Methods to accelerate the query and analysis of logs - Simple Log Service

You can use the following methods to accelerate the query and analysis of logs.

Increase the number of shards or enable Dedicated SQL

You can increase the number of shards to improve data read and write capabilities. However, this method takes effect only for incremental data. Shards are computing resources. The calculation speed increases based on the number of shards. Make sure that the number of data entries scanned per shard does not exceed 50 million. You can split a shard to increase the number of shards. For more information, see Split a shard. For more information about the billing of shards, see Billing examples of active shards based on billing methods.
Dedicated SQL supports a larger number of concurrent analysis operations and a larger amount of data for scanning.

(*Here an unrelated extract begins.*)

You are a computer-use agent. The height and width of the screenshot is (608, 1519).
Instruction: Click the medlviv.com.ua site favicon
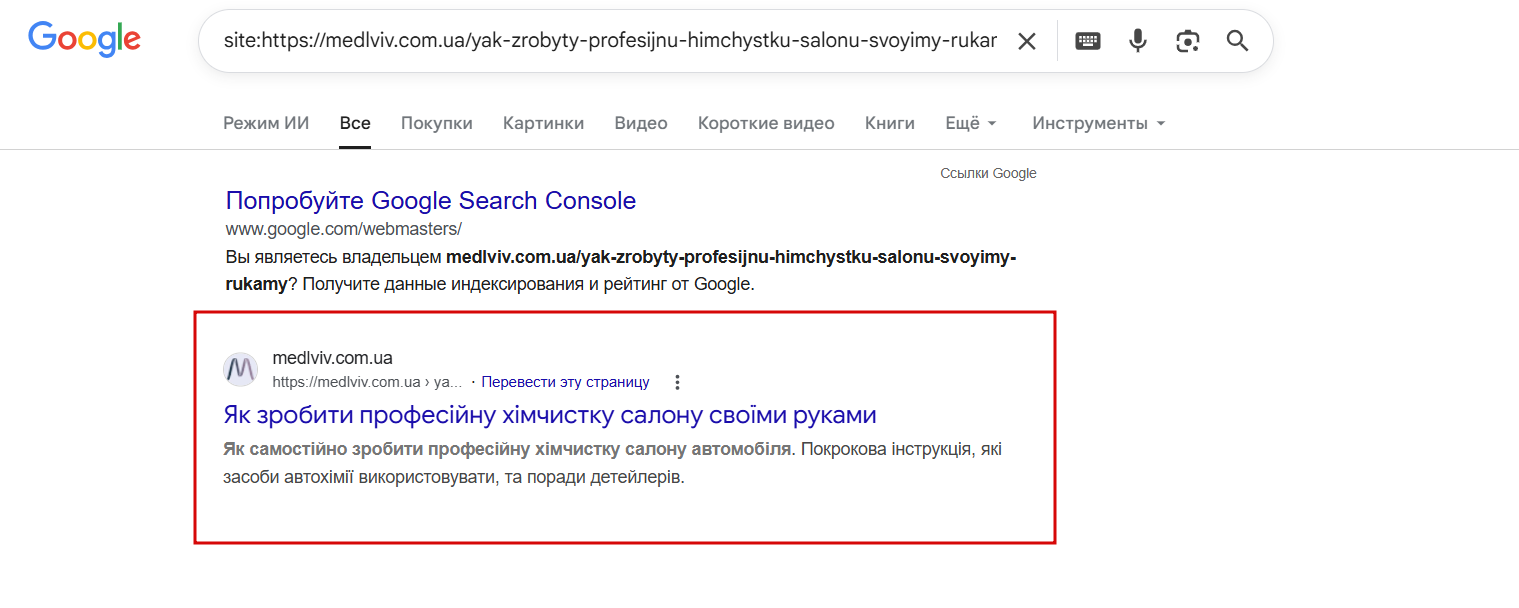[x=240, y=369]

For more information, see Enable Dedicated SQL.

Shorten the time range and reduce the data amount of a query operation

A long time range slows down a query operation.
If you want to accelerate the calculation speed, you can shorten the time range of a query operation.
A large amount of data slows down a query operation.
We recommend that you reduce the data amount of a query operation.

Repeatedly query data

If query results are inaccurate, you can repeatedly query data. Each time you perform a query operation, the underlying acceleration mechanism analyzes existing query results. After you repeatedly query data, the system can return more accurate results.

Optimize analytic statements

A time-consuming query statement features the following characteristics:

The GROUP BY clause is used to group analysis results based on one or more columns of the string type.
The GROUP BY clause is used to group analysis results based on more than five columns.
Operations that generate strings are included in the statement.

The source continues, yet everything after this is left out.